Task details: Retype the data that follows with no alterations, please.

[Saved data entries]
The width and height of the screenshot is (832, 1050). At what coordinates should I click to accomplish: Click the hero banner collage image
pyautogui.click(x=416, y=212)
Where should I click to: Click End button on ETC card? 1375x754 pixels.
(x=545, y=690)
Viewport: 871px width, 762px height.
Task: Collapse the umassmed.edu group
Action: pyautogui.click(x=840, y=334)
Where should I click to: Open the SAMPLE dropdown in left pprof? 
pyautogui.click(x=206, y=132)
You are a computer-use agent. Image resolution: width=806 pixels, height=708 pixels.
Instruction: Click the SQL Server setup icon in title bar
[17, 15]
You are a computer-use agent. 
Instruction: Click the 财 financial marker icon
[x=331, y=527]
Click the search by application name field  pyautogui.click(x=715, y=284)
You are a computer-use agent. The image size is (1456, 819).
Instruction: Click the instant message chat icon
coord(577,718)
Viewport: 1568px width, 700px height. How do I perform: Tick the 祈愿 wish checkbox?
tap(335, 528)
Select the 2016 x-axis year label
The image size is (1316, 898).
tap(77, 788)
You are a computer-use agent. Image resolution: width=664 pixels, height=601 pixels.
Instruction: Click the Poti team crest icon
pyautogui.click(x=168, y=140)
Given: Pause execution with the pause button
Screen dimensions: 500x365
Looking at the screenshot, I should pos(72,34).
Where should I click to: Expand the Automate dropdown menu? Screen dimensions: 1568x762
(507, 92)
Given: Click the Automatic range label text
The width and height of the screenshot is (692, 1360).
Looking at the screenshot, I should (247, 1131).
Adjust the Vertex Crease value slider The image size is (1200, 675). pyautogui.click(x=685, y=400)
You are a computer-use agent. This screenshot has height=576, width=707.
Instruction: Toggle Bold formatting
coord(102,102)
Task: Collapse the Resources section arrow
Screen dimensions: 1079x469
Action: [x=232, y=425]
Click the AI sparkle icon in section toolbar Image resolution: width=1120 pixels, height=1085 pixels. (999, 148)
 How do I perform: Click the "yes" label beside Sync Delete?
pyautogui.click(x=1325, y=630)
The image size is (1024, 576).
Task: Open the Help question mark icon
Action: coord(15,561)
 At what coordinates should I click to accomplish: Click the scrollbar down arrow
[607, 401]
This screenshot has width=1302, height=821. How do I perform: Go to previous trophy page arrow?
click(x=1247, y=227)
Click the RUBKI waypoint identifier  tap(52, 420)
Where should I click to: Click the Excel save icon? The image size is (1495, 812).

Exercise result:
The width and height of the screenshot is (832, 1050). At what coordinates should I click to accomplish: Click the hero banner collage image
pyautogui.click(x=416, y=212)
Where should I click to: Click End button on ETC card? 1375x754 pixels.
(x=545, y=690)
Viewport: 871px width, 762px height.
Task: Collapse the umassmed.edu group
Action: pyautogui.click(x=840, y=334)
Where should I click to: Open the SAMPLE dropdown in left pprof? 
pyautogui.click(x=206, y=132)
You are a computer-use agent. Image resolution: width=806 pixels, height=708 pixels.
Instruction: Click the SQL Server setup icon in title bar
[17, 15]
You are a computer-use agent. 
Instruction: Click the 财 financial marker icon
[x=331, y=527]
Click the search by application name field  pyautogui.click(x=715, y=284)
You are a computer-use agent. The image size is (1456, 819).
Instruction: Click the instant message chat icon
coord(577,718)
Viewport: 1568px width, 700px height. How do I perform: Tick the 祈愿 wish checkbox?
tap(335, 528)
Select the 2016 x-axis year label
The image size is (1316, 898).
tap(77, 788)
You are a computer-use agent. Image resolution: width=664 pixels, height=601 pixels.
Instruction: Click the Poti team crest icon
pyautogui.click(x=168, y=140)
Given: Pause execution with the pause button
Screen dimensions: 500x365
Looking at the screenshot, I should pos(72,34).
Where should I click to: Expand the Automate dropdown menu? Screen dimensions: 1568x762
(507, 92)
Given: Click the Automatic range label text
The width and height of the screenshot is (692, 1360).
Looking at the screenshot, I should (247, 1131).
Adjust the Vertex Crease value slider The image size is (1200, 675). pyautogui.click(x=685, y=400)
You are a computer-use agent. This screenshot has height=576, width=707.
Instruction: Toggle Bold formatting
coord(102,102)
Task: Collapse the Resources section arrow
Screen dimensions: 1079x469
Action: [x=232, y=425]
Click the AI sparkle icon in section toolbar Image resolution: width=1120 pixels, height=1085 pixels. (999, 148)
 How do I perform: Click the "yes" label beside Sync Delete?
pyautogui.click(x=1325, y=630)
The image size is (1024, 576).
Task: Open the Help question mark icon
Action: coord(15,561)
 At what coordinates should I click to accomplish: Click the scrollbar down arrow
[607, 401]
This screenshot has width=1302, height=821. How do I perform: Go to previous trophy page arrow?
click(x=1247, y=227)
Click the RUBKI waypoint identifier  tap(52, 420)
Where should I click to: Click the Excel save icon? The image size is (1495, 812).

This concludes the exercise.